Je me surprends à t’écrire Aimé, car jamais de ton vivant je n’aurais osé te dire Aimé.
Ami, me semblait trop enjoué; camarade, presque trivial; et aimé, trop affectueux, trop familier et presque irrespectueux; alors j’ai appelé Camille Darsières et tous les dirigeants du PPM par leur prénom, mais, toi, je t’ai toujours dit Vous et appelé Monsieur.
Trop d’infini respect filial pour qu’il en fût autrement. Tu m’appelais Laurent et tu me disais tu; ça me faisait plaisir et ça m’honorait; mais moi, je te disais Vous et je t’appelais Monsieur Césaire. Un abime de dévotion me séparait de toi; un abime, ca ne se franchit pas d’un pas.
Mais maintenant que tu es tel qu’en toi-même l’Eternité te conservera, une Pure Lumière, alors oui je peux me permettre, élan d’amour, de t’appeler pour la première fois de ma vie, oui, de t’appeler Aimé, parole due.
Merci pour cette amitié sincère et vraie dont, depuis un demi-siècle, tu m’as toujours gratifié.
Quelques mauvaises langues disent que tu ne vins jamais en Guadeloupe. Corporellement peut-être; mais par ton esprit et ton cœur, tu fus toujours des nôtres. Toujours présent parmi nous.
Camille Darsières, avec ton accord et sur mon invitation, vint ici faire une conférence sur l’autonomie; il la présenta rue du Chevalier Saint Georges, aux Elus d’Occident, en ces temps de pionniers où parler d’autonomie était criminel et encourait les foudres du pouvoir. Il défia l’interdit et la conférence se tint. Depuis le lien entre nous ne s’est jamais distendu. D’année en année, inlassablement, j’ai enseigné ton œuvre. Ma ville en est témoin. J’ai organisé des séminaires et des concours pour faire connaître ton œuvre. Pas une année que je ne t’ai consulté. Pas une année que je ne me sois, à ton contact, enrichi. Quand le Sermac vint travailler à Basse-Terre, en parfaite entente avec notre municipalité, tu envoyas, sous la direction de Jean Paul, des équipes d’artistes et de créateurs les plus compétents qui soient. Jean Paul était ici, à mes côtés; c’était ton fils et c’était toi; et il était aussi un peu moi, tant il est vrai qu’en nos cœurs, nous communiions. Tout ce que nous faisions, chaque soir il te le téléphonait; et chaque soir tu nous encourageais; ainsi fus-tu toujours présent parmi nous. A Basse-Terre, la paix triomphant de la guerre, c’était toi; la Maison de la Mer, c’était toi; l’Allée des Cités Unies c’était toi; et l’extraordinaire présence de René Corail dans nos murs n’aurait jamais pu être sans toi; non seulement tu encourageas nos relations avec l’Inde mais tu signas de ta main l’invitation à Indira Gandhi pour qu’elle nous rende visite. Elle avait accepté. Sa mort en décida autrement. Cette générosité foisonnante, la Guadeloupe te la doit, autant que la Martinique, autant que la République.

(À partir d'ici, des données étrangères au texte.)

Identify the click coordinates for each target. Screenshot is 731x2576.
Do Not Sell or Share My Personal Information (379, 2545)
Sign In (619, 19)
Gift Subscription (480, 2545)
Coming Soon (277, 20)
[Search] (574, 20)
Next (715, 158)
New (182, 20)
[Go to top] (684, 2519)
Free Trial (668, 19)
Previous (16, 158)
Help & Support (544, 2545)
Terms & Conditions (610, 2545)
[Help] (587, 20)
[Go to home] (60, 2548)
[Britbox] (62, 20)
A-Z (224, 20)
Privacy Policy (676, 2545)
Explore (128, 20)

Tu n’ignorais rien de mes rapports passés avec Fanon et avec Cheik Anta Diop, mais ces rapports, loin de t’irriter me rendaient encore plus chers à ton cœur, car il y avait place dans ta magnificence, et pour Fanon et pour cheik Anta Diop.

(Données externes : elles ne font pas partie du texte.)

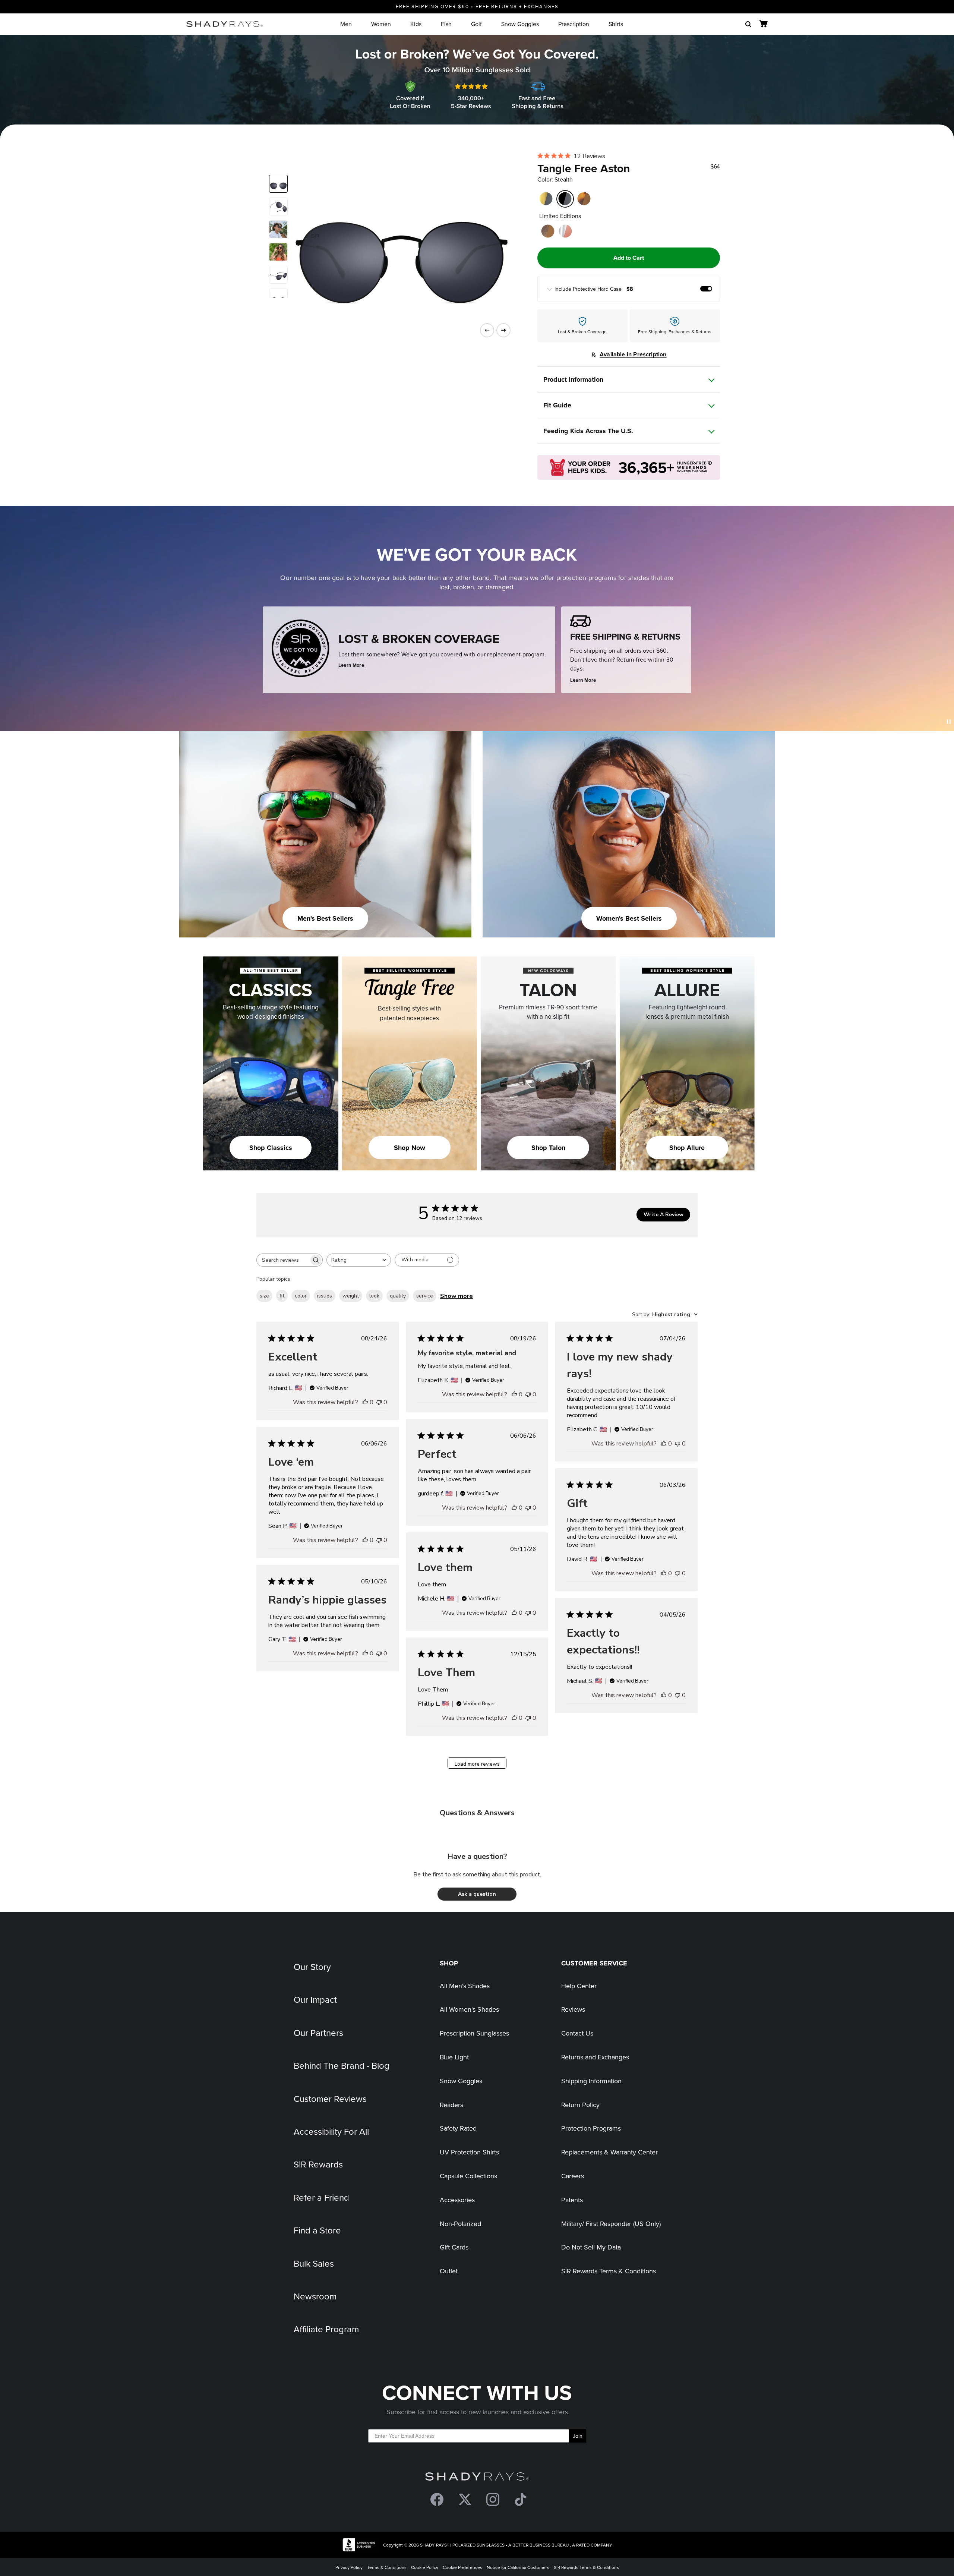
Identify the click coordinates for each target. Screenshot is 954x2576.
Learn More (351, 665)
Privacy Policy (349, 2567)
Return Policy (580, 2104)
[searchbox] (283, 1260)
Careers (572, 2176)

Quand Hélène et moi avons exposé à Fort de France «Deux cent Martiniquais», tu avais accepté de poser une fois pour moi. C’était rarissime que tu poses; ton humilité ne le souhaitait point; mais tu le fis pour moi qui réalisai ce portait; comme un présent je suppose; et en tout cas comme un geste de confiance absolue; ce bref instant de pose me permit de capter ce sourire, que je crois avoir transcrit avec justesse, car les grandes âmes, celles qui éclairent l’humanité finissent par avoir toutes ce même sourire profond qu’aucun mot ne saurait dire sans un peu le ternir.
La dernière fois que je t’ai rendu visite, c’était pour te présenter un projet que j’ai rédigé pour que l’Afrique toute entière ait de l’eau pure. Tu l’avais attentivement lu, puis tu m’avais dit: «Laurent, ton projet est très beau, très facilement réalisable et je t’encourage à persévérer; mais honnêtement, je ne crois pas qu’il réussira aujourd’hui, parce que l’Afrique vois-tu, c’est la guerre, la guerre, la guerre. Continue à te battre, comme tu l’as toujours fait pour la paix. Si nous y parvenons, tous les peuples entreront dans l’ère de justice à laquelle ils ont droit. Si la guerre l’emporte, il n’y aura plus ni justice ni planète bleue. Tu voulais mes encouragements, je te les accorde. N’oublie pas cependant la paix, la paix d’abord et avant tout.» Tu me pris la main, puis tu me serras dans tes bras affectueusement; et en cet instant de dernière étreinte, je ressentis très profondément que j’étais pour toi, ce que j’ai d’ailleurs toujours du être pour toi, un grand fils en somme.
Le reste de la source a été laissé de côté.